■ **Goals**:
- a) Set down the part of the passage on Snyder's medieval plays from "Medieval plays" up to and including "most famous king.", keeping the wording unchanged.
- b) In the passage on Snyder's medieval plays, which two plays make up her Arthurian duology?
- c) Using the passage on Snyder's medieval plays, explain what a "spit draft" presentation is and how it figured in developing the duology's script, in one to three sentences.

━━━ Page

Snyder herself seemed to indicate that the play was largely autobiographical and cathartic to write.[49]

Medieval plays

In 2019, Snyder premiered her feminist Arthurian duology, The Table Round and The Siege Perilous.[50] Combining the myths of King Arthur, Queen Guinevere, and Sir Lancelot, Merlin vs. Morgan le Fay, the Lady of Shalott, Sir Gawain and the Green Knight, Tristan and Isolde, the Grail Quest and the Fall of Camelot, this ambitious duology was well received in New York City.[51] Like many of Snyder's plays, she developed the script through improvisations and public readings, including a "spit draft" presentation, which is a partially completed script with silly interstitial materials, presented as a performance.[52] Snyder had been writing her take on the Arthur myth as early as 2017,[53] where she apparently had first been considering Tom Hiddleston for the role of Britain's most famous king.

━━━━━━
━━━ Record excerpts

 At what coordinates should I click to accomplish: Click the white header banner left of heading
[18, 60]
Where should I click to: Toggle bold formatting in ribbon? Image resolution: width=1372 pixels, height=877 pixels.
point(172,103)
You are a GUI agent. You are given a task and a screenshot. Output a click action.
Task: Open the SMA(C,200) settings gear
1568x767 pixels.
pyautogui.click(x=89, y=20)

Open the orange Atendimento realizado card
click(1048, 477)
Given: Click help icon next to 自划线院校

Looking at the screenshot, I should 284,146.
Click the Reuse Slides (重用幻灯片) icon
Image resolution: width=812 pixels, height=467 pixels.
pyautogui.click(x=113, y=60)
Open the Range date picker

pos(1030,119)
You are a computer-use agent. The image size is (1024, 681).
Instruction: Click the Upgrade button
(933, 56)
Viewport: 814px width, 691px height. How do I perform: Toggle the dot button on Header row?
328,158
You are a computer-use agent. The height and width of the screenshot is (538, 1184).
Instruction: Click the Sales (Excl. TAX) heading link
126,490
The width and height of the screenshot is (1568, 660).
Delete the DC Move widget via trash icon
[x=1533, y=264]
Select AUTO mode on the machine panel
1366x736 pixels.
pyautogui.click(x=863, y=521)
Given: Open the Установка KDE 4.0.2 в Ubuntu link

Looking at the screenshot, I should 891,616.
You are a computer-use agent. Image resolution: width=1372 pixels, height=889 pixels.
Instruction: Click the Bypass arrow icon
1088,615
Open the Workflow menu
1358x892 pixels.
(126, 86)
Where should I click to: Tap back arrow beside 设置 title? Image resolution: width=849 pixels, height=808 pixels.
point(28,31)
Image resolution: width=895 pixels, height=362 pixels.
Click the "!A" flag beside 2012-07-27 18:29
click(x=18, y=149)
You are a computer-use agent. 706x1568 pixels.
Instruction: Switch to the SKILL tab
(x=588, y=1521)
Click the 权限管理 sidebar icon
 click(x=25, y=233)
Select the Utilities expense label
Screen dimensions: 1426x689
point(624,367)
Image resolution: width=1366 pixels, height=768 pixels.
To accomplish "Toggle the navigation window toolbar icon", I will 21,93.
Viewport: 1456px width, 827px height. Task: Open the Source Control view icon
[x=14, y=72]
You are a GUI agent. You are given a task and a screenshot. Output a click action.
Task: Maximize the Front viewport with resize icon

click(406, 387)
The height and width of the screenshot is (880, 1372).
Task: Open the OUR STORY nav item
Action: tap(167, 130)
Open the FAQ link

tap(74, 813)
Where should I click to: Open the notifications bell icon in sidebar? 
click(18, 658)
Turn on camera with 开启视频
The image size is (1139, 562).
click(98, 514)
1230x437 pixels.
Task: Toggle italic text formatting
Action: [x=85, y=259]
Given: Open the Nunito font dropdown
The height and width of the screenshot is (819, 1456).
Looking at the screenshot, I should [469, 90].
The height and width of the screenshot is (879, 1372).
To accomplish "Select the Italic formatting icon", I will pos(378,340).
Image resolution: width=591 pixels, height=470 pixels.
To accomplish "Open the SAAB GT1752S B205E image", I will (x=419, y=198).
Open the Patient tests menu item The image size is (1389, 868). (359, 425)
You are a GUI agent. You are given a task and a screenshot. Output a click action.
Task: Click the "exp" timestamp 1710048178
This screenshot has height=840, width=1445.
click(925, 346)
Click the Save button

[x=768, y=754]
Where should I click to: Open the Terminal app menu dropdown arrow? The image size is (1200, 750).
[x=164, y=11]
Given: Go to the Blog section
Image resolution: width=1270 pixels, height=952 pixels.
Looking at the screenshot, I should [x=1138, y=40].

━━━━━━

■ **Results by task**:
- a)
Medieval plays

In 2019, Snyder premiered her feminist Arthurian duology, The Table Round and The Siege Perilous.[50] Combining the myths of King Arthur, Queen Guinevere, and Sir Lancelot, Merlin vs. Morgan le Fay, the Lady of Shalott, Sir Gawain and the Green Knight, Tristan and Isolde, the Grail Quest and the Fall of Camelot, this ambitious duology was well received in New York City.[51] Like many of Snyder's plays, she developed the script through improvisations and public readings, including a "spit draft" presentation, which is a partially completed script with silly interstitial materials, presented as a performance.[52] Snyder had been writing her take on the Arthur myth as early as 2017,[53] where she apparently had first been considering Tom Hiddleston for the role of Britain's most famous king.

- b) The Table Round and The Siege Perilous.

- c) Snyder developed the script through improvisations and public readings, and one of these was a "spit draft" presentation. A spit draft is a partially completed script with silly interstitial materials, presented as a performance.